• What to do
Copy the lines from the one with "You are a computer-use agent. The" up to and including the one with "pyautogui.click(x=44, y=176)", changing "Client" to "Customer" and leaving everything else as it is.

----------

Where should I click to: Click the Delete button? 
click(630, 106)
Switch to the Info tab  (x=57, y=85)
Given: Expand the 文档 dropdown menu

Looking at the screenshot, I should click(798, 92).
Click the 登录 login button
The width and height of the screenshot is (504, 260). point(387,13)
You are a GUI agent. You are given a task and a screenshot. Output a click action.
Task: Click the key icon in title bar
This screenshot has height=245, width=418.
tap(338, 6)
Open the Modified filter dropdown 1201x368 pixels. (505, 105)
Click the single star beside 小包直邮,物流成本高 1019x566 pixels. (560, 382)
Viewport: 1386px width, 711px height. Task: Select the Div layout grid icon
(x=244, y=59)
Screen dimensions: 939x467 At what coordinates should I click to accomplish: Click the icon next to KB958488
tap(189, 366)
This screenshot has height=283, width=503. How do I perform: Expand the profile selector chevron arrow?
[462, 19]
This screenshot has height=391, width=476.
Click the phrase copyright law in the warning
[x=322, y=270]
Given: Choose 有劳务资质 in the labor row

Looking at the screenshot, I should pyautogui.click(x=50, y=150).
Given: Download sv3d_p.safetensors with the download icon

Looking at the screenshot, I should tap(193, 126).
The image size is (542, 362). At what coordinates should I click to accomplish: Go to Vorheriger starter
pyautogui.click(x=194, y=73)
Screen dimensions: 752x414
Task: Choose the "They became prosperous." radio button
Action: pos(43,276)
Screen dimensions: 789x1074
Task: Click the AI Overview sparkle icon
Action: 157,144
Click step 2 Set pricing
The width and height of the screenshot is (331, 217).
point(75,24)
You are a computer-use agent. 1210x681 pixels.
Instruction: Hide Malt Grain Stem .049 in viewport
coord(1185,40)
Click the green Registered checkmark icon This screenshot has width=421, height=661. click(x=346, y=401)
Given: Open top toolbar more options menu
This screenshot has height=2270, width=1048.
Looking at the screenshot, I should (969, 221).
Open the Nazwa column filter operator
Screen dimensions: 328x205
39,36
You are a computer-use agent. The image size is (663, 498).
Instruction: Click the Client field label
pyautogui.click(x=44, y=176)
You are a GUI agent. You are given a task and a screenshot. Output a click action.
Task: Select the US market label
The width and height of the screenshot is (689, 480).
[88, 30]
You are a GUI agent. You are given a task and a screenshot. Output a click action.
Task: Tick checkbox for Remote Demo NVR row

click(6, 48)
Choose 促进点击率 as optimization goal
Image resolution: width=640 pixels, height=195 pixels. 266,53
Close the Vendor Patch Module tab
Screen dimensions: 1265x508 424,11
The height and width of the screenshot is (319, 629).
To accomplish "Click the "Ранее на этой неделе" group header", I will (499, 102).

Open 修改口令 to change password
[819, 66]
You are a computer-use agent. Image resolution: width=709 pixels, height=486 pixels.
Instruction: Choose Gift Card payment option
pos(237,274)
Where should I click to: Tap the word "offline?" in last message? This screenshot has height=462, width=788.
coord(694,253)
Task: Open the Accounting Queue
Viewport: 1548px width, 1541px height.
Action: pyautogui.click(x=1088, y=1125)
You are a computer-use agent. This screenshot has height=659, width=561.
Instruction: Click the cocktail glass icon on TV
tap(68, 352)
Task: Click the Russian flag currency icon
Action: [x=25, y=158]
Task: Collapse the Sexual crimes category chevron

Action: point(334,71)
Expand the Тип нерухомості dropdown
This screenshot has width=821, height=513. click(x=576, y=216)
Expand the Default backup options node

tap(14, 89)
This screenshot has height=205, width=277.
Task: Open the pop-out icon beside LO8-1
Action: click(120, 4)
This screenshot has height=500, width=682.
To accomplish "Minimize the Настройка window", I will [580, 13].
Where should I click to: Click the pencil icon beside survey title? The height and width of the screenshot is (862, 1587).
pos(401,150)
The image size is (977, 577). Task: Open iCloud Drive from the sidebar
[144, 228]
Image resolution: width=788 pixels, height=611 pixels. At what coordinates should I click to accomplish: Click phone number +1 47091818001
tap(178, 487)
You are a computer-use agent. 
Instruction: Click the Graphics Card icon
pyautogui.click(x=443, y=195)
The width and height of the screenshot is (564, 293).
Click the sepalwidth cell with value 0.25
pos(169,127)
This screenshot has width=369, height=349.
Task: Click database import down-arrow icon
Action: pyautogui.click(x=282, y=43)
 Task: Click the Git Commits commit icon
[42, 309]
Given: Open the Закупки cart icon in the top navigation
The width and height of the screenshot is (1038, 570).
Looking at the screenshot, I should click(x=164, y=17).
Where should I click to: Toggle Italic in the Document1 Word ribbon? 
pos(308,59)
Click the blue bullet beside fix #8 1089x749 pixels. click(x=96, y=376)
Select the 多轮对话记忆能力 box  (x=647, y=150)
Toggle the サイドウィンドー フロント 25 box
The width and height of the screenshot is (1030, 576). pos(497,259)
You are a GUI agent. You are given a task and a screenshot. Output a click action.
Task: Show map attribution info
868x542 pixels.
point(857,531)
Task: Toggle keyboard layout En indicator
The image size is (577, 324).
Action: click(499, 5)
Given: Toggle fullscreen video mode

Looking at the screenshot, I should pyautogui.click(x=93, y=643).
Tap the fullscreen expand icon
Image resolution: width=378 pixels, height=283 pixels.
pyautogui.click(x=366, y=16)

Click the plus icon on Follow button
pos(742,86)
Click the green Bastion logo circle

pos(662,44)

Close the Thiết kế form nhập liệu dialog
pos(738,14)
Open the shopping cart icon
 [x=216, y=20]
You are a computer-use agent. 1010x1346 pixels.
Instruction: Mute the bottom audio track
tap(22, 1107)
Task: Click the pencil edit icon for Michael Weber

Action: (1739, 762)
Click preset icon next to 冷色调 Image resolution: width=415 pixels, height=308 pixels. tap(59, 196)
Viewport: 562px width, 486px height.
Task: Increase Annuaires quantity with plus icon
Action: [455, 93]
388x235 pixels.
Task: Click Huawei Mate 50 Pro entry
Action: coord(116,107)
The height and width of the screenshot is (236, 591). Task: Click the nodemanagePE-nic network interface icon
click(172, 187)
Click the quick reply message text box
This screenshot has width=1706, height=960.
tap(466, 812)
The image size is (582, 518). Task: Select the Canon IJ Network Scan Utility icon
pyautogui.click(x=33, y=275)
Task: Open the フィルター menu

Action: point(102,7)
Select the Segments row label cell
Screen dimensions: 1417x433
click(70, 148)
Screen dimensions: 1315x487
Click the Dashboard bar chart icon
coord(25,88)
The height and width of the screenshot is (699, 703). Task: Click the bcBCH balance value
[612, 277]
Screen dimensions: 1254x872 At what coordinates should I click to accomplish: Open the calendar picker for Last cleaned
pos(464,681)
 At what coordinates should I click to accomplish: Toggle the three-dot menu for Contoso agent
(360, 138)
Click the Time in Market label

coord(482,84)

----------

• Solution below
You are a computer-use agent. The image size is (663, 498).
Instruction: Click the Customer field label
pyautogui.click(x=44, y=176)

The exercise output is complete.